Reproduce each entry below verbatim.

── Data for review

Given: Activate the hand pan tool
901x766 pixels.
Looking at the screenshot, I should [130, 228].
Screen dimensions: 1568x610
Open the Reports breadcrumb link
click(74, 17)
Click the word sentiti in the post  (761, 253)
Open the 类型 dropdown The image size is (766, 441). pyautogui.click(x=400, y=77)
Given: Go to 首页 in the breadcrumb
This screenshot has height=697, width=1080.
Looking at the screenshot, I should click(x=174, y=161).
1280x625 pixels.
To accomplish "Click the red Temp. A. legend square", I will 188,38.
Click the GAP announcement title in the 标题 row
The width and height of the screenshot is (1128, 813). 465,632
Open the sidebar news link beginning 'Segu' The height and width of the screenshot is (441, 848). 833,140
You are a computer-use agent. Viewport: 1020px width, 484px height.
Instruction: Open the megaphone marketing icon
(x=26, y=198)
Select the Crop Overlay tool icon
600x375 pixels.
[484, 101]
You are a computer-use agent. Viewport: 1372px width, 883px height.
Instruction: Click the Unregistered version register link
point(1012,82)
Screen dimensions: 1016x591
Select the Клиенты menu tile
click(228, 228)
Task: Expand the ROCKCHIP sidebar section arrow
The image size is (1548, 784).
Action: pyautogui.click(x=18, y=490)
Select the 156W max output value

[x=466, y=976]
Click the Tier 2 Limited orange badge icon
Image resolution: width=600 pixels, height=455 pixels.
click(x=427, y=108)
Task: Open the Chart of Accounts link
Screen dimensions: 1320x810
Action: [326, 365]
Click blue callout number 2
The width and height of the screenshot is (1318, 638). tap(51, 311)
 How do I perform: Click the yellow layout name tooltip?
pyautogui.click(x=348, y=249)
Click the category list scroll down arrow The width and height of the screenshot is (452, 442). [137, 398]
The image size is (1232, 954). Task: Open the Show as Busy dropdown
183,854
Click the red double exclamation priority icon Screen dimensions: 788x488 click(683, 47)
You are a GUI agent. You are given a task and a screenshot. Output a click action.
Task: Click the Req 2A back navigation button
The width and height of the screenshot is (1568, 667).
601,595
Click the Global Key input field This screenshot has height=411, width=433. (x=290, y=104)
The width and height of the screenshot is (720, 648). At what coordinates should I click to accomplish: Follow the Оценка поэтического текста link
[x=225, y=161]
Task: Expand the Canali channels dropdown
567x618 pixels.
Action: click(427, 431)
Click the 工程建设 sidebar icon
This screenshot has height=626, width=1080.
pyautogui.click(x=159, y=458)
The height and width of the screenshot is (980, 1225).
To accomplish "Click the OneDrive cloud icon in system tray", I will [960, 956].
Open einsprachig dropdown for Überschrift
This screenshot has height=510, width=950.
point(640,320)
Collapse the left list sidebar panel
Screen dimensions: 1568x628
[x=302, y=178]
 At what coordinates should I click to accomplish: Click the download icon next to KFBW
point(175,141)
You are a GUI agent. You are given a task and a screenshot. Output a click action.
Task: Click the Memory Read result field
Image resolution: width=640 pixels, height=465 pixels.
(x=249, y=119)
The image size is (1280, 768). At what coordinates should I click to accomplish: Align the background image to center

────

* Written reply:
Given: Activate the hand pan tool
901x766 pixels.
Looking at the screenshot, I should [130, 228].
Screen dimensions: 1568x610
Open the Reports breadcrumb link
click(74, 17)
Click the word sentiti in the post  (761, 253)
Open the 类型 dropdown The image size is (766, 441). pyautogui.click(x=400, y=77)
Given: Go to 首页 in the breadcrumb
This screenshot has height=697, width=1080.
Looking at the screenshot, I should click(x=174, y=161).
1280x625 pixels.
To accomplish "Click the red Temp. A. legend square", I will 188,38.
Click the GAP announcement title in the 标题 row
The width and height of the screenshot is (1128, 813). 465,632
Open the sidebar news link beginning 'Segu' The height and width of the screenshot is (441, 848). 833,140
You are a computer-use agent. Viewport: 1020px width, 484px height.
Instruction: Open the megaphone marketing icon
(x=26, y=198)
Select the Crop Overlay tool icon
600x375 pixels.
[484, 101]
You are a computer-use agent. Viewport: 1372px width, 883px height.
Instruction: Click the Unregistered version register link
point(1012,82)
Screen dimensions: 1016x591
Select the Клиенты menu tile
click(228, 228)
Task: Expand the ROCKCHIP sidebar section arrow
The image size is (1548, 784).
Action: pyautogui.click(x=18, y=490)
Select the 156W max output value

[x=466, y=976]
Click the Tier 2 Limited orange badge icon
Image resolution: width=600 pixels, height=455 pixels.
click(x=427, y=108)
Task: Open the Chart of Accounts link
Screen dimensions: 1320x810
Action: [326, 365]
Click blue callout number 2
The width and height of the screenshot is (1318, 638). tap(51, 311)
 How do I perform: Click the yellow layout name tooltip?
pyautogui.click(x=348, y=249)
Click the category list scroll down arrow The width and height of the screenshot is (452, 442). [137, 398]
The image size is (1232, 954). Task: Open the Show as Busy dropdown
183,854
Click the red double exclamation priority icon Screen dimensions: 788x488 click(683, 47)
You are a GUI agent. You are given a task and a screenshot. Output a click action.
Task: Click the Req 2A back navigation button
The width and height of the screenshot is (1568, 667).
601,595
Click the Global Key input field This screenshot has height=411, width=433. (x=290, y=104)
The width and height of the screenshot is (720, 648). At what coordinates should I click to accomplish: Follow the Оценка поэтического текста link
[x=225, y=161]
Task: Expand the Canali channels dropdown
567x618 pixels.
Action: click(427, 431)
Click the 工程建设 sidebar icon
This screenshot has height=626, width=1080.
pyautogui.click(x=159, y=458)
The height and width of the screenshot is (980, 1225).
To accomplish "Click the OneDrive cloud icon in system tray", I will [960, 956].
Open einsprachig dropdown for Überschrift
This screenshot has height=510, width=950.
point(640,320)
Collapse the left list sidebar panel
Screen dimensions: 1568x628
[x=302, y=178]
 At what coordinates should I click to accomplish: Click the download icon next to KFBW
point(175,141)
You are a GUI agent. You are given a task and a screenshot. Output a click action.
Task: Click the Memory Read result field
Image resolution: width=640 pixels, height=465 pixels.
(x=249, y=119)
The image size is (1280, 768). At what coordinates should I click to accomplish: Align the background image to center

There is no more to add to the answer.